- _REQUIREMENT_
Reproduce everything from the line containing "Viewport: 1421px width, 749px" down to the end of the records, switching "triangle" to "arrow" and changing nothing else. Leave the pictures out.

>> start DATASET ENTRIES

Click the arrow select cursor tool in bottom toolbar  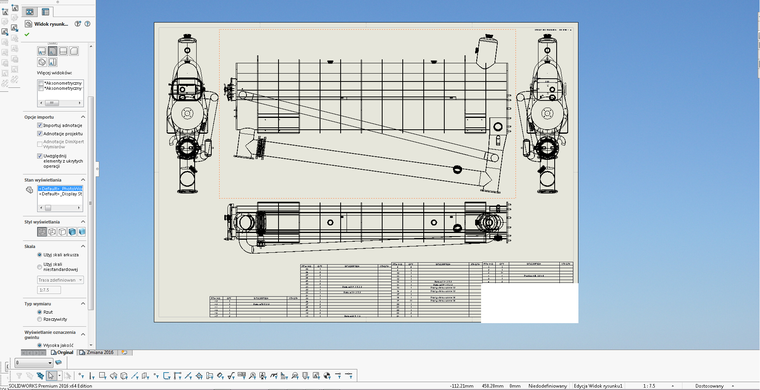pos(50,375)
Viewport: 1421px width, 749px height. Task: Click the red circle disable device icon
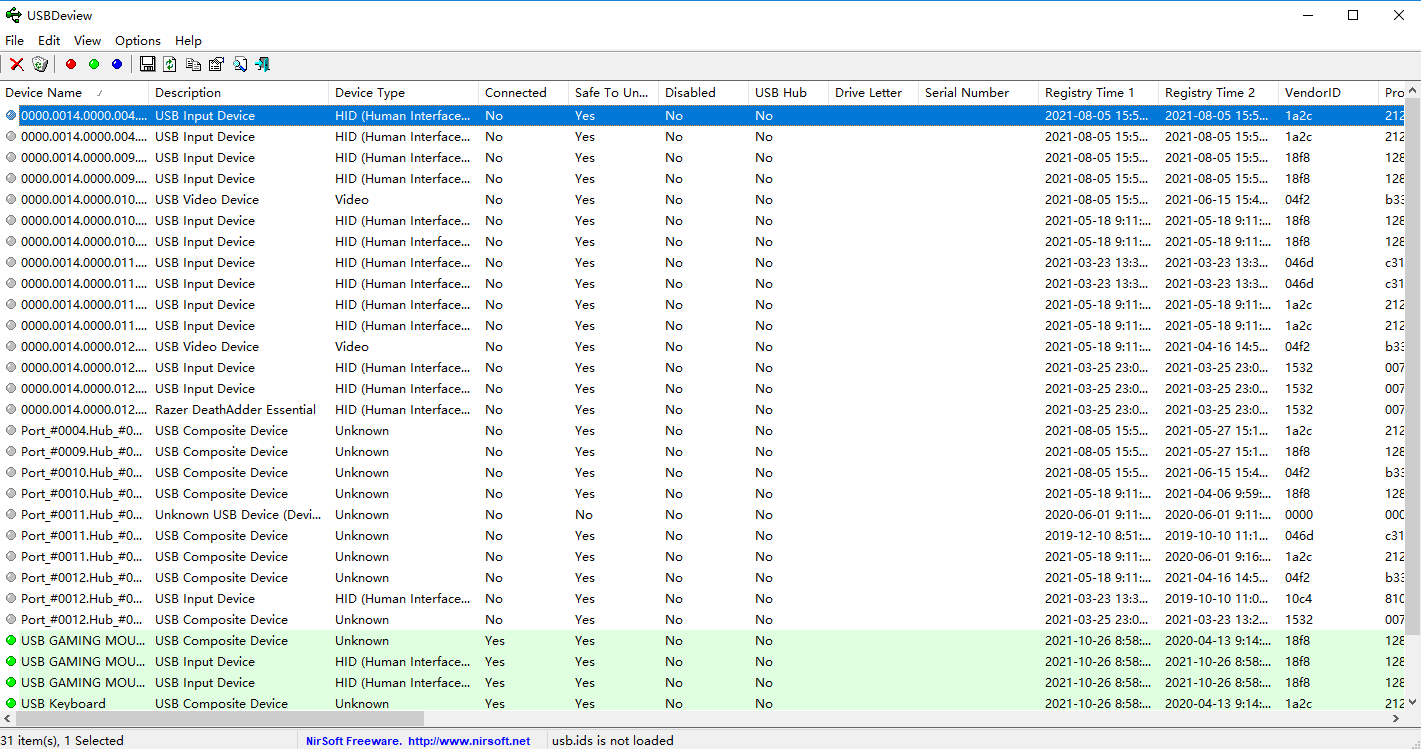(x=71, y=64)
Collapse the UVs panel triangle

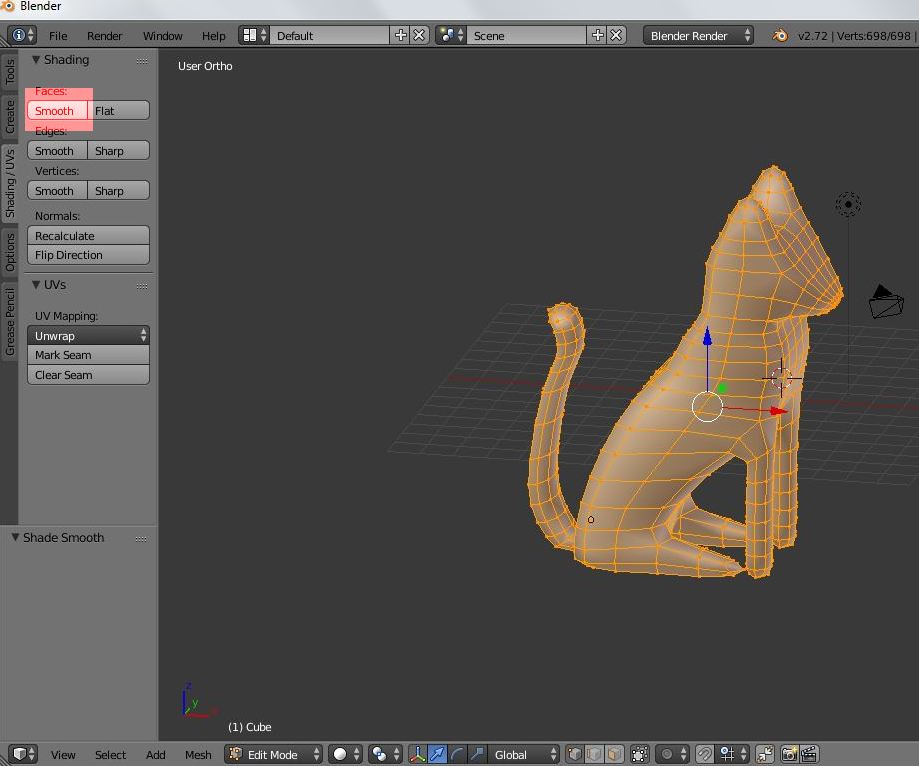(36, 285)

>> end DATASET ENTRIES

- _EXERCISE RESULT_
Viewport: 1421px width, 749px height. Task: Click the red circle disable device icon
(x=71, y=64)
Collapse the UVs panel arrow

(36, 285)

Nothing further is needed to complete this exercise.